I have been reporting for several days on a fascinating new book, “Smaller Faster Lighter Denser Cheaper” by Robert Bryce and, in particular, what it means for climate change.
Here are some key points:
- Global energy consumption will increase by 56% between 2010 and 2040.
- Biofuels are a very inefficient source of energy and wind energy isn’t much better.
- Solar energy is dropping in price but is still likely to be more expensive than natural gas for years to come.
As Mr. Bryce says, “It’s time to focus our inquiry on the key question: if we agree that too much carbon dioxide is bad for the Earth’s atmosphere – what are we going to do? What’s the best “no regrets” climate policy as we move forward?” Here’s how to proceed:
- We will need much more energy in the decades ahead in order to raise the living standards of the more than two billion people who are still living in energy poverty.

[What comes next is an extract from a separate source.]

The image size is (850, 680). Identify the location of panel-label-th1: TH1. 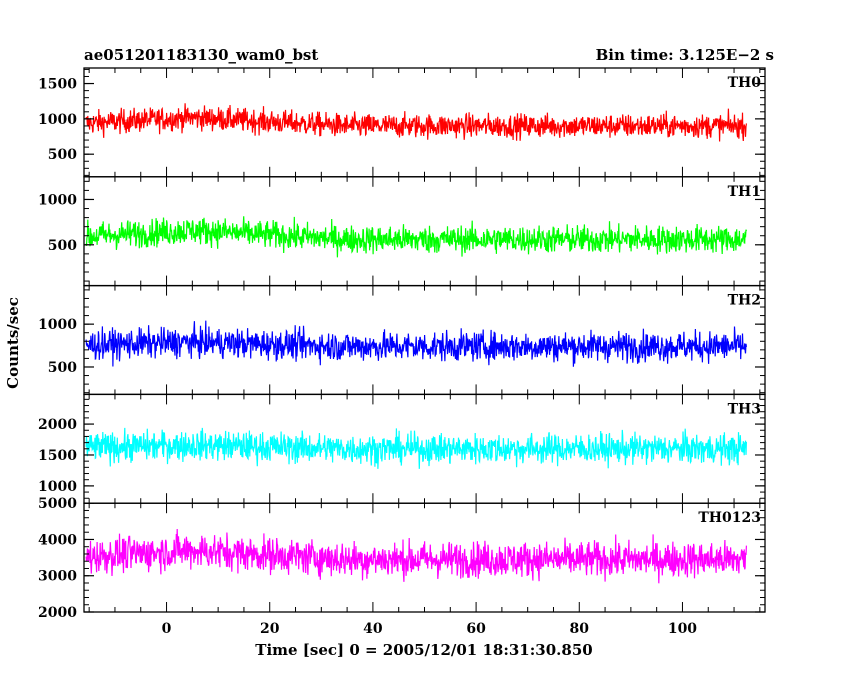
(744, 192).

- Hydrocarbons now provide 87% of the world’s total energy needs. There are still no affordable, scalable substitutes for the vast quantity of hydrocarbons that we use today.

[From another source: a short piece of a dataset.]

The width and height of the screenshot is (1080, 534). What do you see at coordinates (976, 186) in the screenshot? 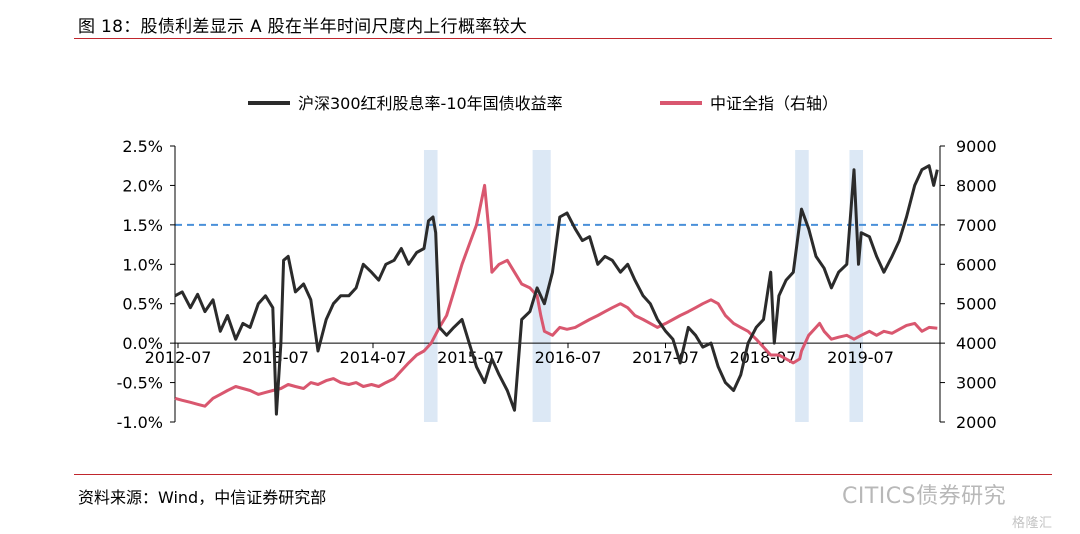
I see `right-tick-label: 8000` at bounding box center [976, 186].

- People in the industrialized countries cannot and should not hinder the efforts of the world’s poor to gain access to cheap, reliable sources of energy.

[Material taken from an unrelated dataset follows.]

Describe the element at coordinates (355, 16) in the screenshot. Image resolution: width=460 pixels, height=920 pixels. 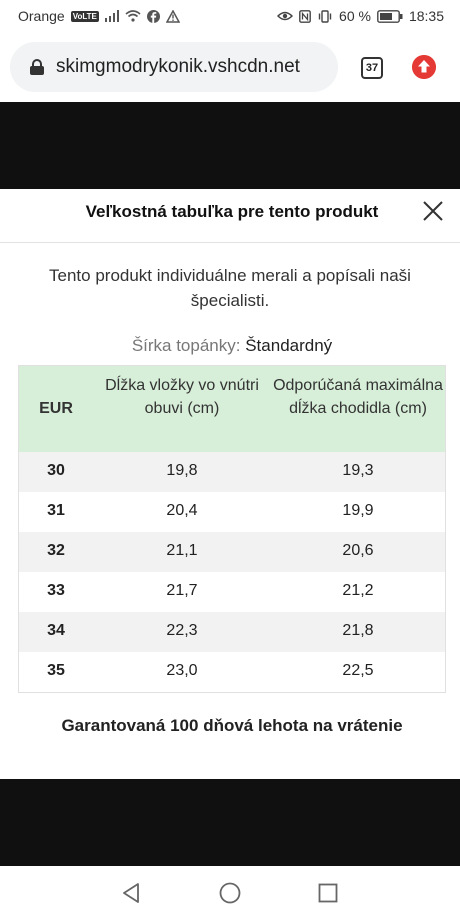
I see `battery-percentage: 60 %` at that location.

- We must give a very high priority to adapting and hardening our cities, networks and structures so they can better survive severe weather events.
- N2N (natural gas to nuclear) provides the best no-regrets energy policy because those fuels can provide significant environmental benefits with relatively low economic costs.
- The combination of natural gas and nuclear energy has reduced America’s carbon footprint by 54 billion tons over the last six decades. By comparison, wind, solar and geothermal sources reduced emissions by just 1.5 billion tons over the same period.
In other words, we need to be practical about the new sources of energy which will be needed to meet growing world demand. Renewable energy sources cannot nearly provide what is needed. Exploiting the current abundance of natural gas while further developing nuclear energy is the best way to proceed.